++++ Input records ++++

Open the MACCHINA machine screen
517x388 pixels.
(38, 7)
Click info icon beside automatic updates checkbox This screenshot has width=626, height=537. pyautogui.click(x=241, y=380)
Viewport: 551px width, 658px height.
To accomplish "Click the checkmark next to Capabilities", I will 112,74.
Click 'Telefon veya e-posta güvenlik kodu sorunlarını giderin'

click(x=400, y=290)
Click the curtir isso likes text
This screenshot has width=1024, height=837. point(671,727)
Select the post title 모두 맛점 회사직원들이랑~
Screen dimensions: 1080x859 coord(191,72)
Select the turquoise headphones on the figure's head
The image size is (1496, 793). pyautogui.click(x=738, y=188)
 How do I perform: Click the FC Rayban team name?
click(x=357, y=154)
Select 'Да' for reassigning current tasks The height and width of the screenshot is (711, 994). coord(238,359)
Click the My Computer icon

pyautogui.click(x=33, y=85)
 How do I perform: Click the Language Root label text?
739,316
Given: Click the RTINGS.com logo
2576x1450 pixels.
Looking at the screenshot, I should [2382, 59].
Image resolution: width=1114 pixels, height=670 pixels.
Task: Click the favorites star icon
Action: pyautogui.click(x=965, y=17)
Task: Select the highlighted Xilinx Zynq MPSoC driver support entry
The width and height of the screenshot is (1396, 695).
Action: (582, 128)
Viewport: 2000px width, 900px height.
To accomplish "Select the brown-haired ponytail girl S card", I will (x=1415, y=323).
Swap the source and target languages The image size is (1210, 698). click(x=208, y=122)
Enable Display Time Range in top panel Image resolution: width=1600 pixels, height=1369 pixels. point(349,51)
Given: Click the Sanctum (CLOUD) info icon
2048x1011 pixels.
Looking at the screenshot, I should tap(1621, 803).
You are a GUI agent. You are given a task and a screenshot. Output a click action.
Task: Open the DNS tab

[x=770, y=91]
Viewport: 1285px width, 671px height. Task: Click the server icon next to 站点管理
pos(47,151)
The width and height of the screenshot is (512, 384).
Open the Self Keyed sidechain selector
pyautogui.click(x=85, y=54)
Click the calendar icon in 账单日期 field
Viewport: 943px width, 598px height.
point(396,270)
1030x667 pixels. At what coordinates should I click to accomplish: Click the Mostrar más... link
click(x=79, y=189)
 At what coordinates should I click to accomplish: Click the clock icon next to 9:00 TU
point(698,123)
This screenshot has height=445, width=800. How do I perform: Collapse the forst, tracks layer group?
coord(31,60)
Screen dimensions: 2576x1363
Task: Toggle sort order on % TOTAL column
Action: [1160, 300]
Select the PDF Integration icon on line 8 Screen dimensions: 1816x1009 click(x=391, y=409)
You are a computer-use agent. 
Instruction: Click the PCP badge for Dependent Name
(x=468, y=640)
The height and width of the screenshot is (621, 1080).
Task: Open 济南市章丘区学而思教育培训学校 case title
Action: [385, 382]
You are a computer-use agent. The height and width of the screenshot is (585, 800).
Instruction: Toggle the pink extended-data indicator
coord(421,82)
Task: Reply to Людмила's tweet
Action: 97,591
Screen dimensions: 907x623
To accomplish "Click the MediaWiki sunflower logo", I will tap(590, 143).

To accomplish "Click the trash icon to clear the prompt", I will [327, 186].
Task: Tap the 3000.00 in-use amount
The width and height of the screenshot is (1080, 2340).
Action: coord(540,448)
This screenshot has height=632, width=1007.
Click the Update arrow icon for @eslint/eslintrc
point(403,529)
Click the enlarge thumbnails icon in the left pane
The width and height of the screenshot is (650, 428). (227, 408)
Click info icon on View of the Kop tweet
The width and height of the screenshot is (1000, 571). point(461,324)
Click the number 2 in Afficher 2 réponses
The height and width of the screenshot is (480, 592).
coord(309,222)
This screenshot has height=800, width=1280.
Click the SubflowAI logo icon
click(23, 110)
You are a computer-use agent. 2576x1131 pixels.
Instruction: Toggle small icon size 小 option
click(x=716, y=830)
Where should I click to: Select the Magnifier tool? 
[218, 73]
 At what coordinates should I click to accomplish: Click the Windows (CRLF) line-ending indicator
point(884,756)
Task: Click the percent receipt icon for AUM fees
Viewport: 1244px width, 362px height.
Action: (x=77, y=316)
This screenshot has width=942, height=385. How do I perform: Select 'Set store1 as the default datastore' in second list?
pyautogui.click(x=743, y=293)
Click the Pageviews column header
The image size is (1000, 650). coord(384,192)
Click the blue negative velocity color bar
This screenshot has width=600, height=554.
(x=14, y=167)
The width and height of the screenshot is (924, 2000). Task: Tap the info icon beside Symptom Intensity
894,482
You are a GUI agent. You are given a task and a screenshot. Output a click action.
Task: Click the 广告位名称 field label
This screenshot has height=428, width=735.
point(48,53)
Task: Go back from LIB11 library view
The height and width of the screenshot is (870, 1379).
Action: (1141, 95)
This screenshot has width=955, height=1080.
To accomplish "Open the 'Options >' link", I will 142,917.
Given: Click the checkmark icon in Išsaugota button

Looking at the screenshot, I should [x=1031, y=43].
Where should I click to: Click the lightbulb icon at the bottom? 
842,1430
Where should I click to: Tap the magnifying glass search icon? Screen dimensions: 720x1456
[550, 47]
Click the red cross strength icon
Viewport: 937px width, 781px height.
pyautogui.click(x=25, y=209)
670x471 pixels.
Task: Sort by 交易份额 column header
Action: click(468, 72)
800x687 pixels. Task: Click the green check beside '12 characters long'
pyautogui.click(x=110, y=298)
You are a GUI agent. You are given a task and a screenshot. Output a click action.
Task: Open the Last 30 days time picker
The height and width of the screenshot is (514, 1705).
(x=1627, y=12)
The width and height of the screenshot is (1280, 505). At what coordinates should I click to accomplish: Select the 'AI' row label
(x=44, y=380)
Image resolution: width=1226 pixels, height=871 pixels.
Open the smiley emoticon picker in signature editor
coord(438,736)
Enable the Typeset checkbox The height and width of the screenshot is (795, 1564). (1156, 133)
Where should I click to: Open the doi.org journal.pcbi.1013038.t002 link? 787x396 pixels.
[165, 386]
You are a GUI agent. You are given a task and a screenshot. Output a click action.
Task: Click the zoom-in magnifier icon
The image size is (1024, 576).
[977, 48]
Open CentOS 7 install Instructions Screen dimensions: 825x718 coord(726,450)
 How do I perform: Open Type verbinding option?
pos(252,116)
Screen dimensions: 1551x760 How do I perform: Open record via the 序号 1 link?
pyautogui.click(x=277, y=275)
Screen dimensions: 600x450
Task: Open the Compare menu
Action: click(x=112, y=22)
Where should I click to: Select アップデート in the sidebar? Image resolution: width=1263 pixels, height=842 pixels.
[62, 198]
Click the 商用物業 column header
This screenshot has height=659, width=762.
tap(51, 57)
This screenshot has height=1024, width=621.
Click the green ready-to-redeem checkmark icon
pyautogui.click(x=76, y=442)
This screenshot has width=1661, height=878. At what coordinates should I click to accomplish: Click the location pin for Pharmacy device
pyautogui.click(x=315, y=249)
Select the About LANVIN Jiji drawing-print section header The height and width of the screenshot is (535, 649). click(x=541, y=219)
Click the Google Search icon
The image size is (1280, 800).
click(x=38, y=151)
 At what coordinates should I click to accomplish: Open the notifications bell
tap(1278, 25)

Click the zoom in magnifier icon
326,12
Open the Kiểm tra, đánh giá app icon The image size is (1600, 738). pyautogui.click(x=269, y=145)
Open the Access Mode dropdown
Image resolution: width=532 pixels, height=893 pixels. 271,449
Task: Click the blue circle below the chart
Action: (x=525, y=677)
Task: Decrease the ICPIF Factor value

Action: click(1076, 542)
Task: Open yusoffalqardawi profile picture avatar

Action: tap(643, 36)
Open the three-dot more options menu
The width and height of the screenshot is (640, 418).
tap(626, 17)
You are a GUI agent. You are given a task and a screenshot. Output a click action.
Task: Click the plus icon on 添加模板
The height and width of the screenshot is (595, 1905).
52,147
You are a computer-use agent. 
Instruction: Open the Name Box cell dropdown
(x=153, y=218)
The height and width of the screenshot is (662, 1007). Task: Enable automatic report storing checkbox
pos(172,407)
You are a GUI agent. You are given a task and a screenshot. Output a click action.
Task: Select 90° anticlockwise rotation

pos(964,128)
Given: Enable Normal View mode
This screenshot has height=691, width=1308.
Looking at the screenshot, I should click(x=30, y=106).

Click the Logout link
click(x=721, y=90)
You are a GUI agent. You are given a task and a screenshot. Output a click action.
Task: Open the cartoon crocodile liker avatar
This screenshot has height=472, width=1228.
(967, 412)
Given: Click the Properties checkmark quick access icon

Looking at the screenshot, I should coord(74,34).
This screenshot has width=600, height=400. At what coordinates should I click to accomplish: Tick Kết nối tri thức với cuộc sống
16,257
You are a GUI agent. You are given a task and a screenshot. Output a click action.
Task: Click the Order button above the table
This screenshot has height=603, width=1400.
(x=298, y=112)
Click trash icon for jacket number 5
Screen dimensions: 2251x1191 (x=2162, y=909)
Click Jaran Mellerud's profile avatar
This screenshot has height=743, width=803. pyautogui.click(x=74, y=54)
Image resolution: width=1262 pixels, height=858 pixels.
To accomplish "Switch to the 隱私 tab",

++++

List all lines above in which the string "field" appears.

* **Answer to this exercise**
Click the calendar icon in 账单日期 field
Task: Click the 广告位名称 field label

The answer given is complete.